Chuck Peddle joined Motorola in 1973, brought on by project lead Tom Bennett to help complete the development of the MC6800 8-bit microprocessor, which was in its final stages. His primary contributions focused on system-level integration rather than the core CPU design, including the creation of the MC6821 Programmable Interface Adapter (PIA), a crucial peripheral chip that handled input/output operations for the 6800 family. Peddle also addressed timing and interfacing issues in the overall architecture, drawing from his prior experience with custom integrated circuits at earlier firms like Collins Radio. Peddle grew increasingly frustrated with the 6800's architecture, which demanded multiple support chips to function effectively in a system, such as the MC6875 clock generator and various interface adapters, complicating board layouts and driving up manufacturing costs for potential users.
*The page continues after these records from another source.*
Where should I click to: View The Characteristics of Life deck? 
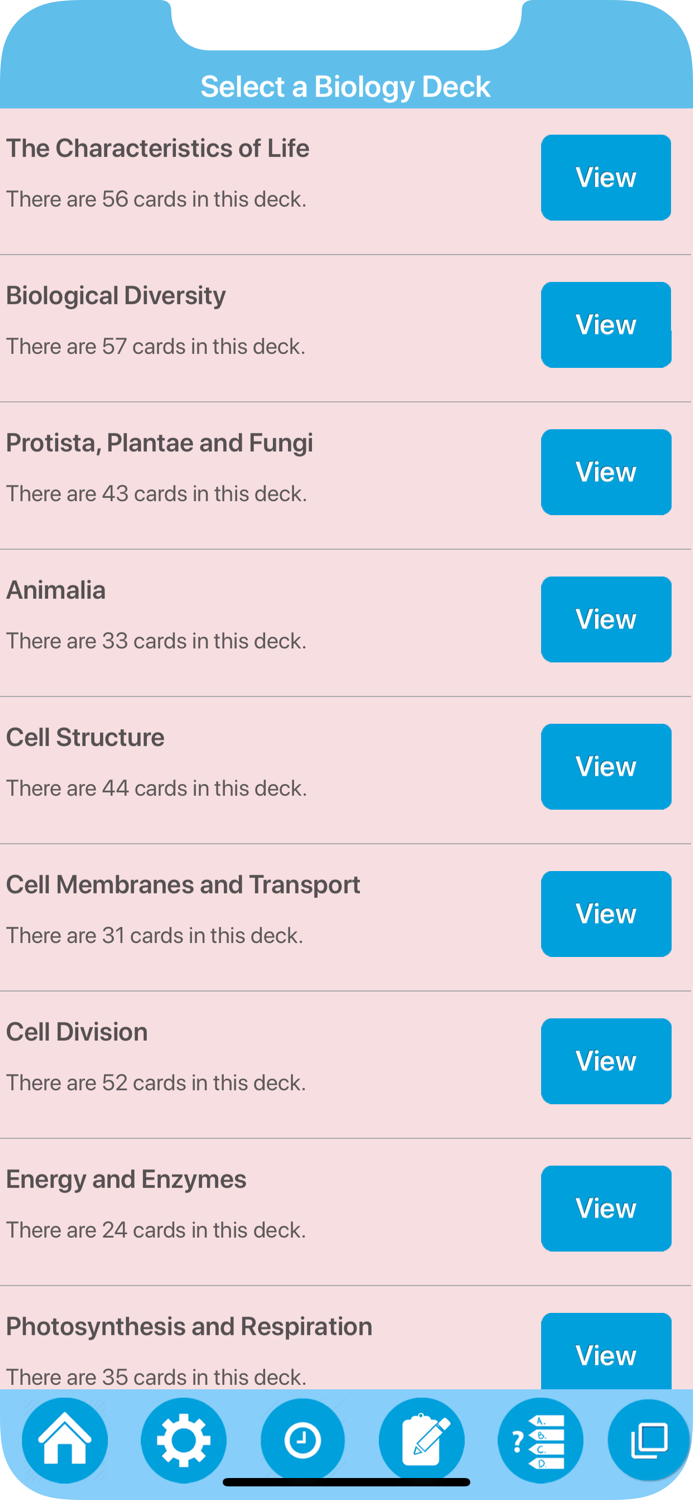click(606, 177)
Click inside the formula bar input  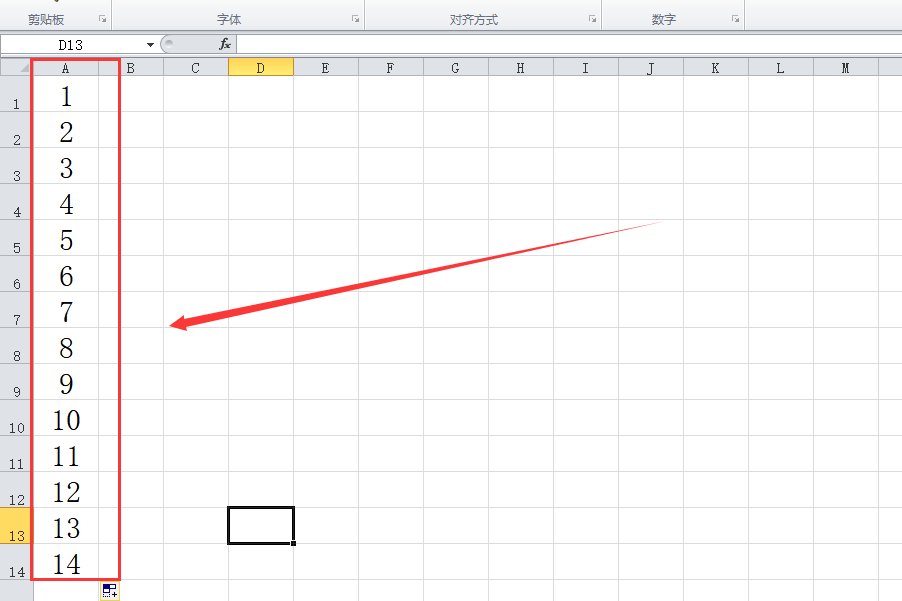click(560, 44)
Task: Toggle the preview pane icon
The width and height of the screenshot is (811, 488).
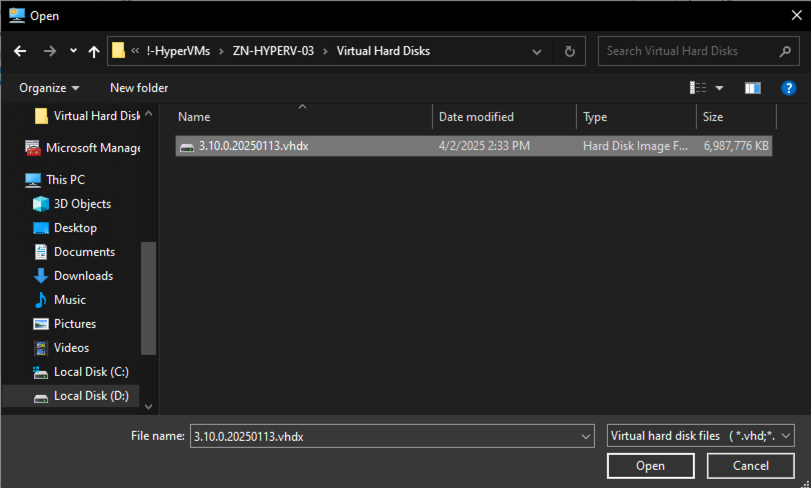Action: tap(752, 88)
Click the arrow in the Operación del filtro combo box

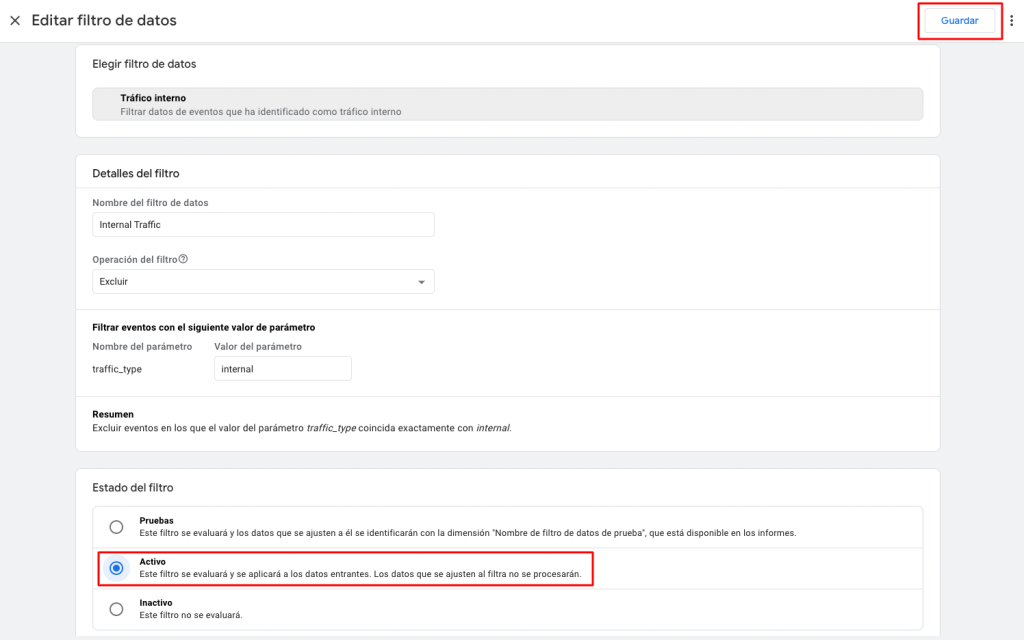pos(422,282)
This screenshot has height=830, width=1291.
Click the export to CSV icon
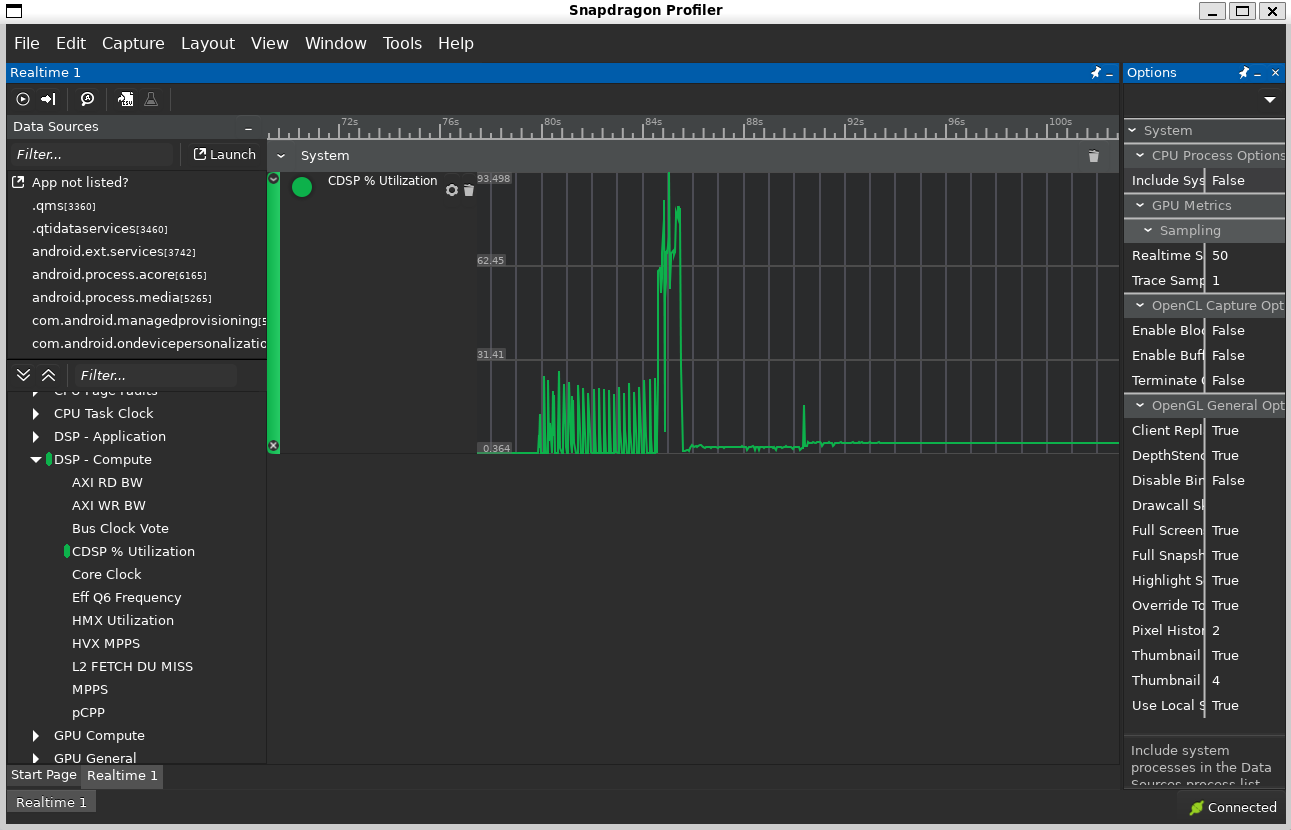[x=126, y=99]
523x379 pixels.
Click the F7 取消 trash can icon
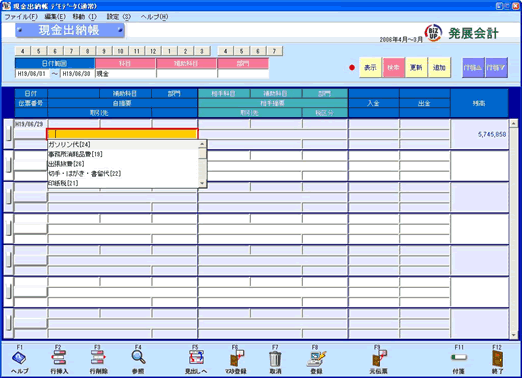275,359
Specific design elements exacerbated this, including the 8-bit bidirectional data bus that required careful signal management to avoid contention during read and write cycles, and the need for an external two-phase non-overlapping clock signal operating at up to 1 MHz, which added circuitry overhead and power consumption. These features, while innovative for enabling efficient data flow in an 8-bit system with a 16-bit address bus, made the 6800 less accessible for low-end applications compared to simpler alternatives like Intel's 4040. Throughout 1974, as the 6800 was prepared for market release in March, Peddle traveled extensively to demonstrate the chip to potential customers and performed detailed cost analyses, concluding that a minimal 6800-based system—including the CPU, support chips, and basic memory—would retail for approximately $300, pricing it out of reach for hobbyists and emerging consumer electronics markets. This timeline aligned with Peddle's growing advocacy for a stripped-down, lower-cost microprocessor variant, a push that ultimately clashed with Motorola's focus on industrial and embedded applications. The 6800 project involved a small core team of about eight engineers, including Bill Mensch, who had joined Motorola in 1971 after graduating from the University of Arizona and contributed significantly to the microprocessor's instruction set and register design. Mensch's work on simplifying data path logic helped shape the 6800's orthogonal architecture, but like Peddle, he shared concerns over the system's overall affordability and complexity.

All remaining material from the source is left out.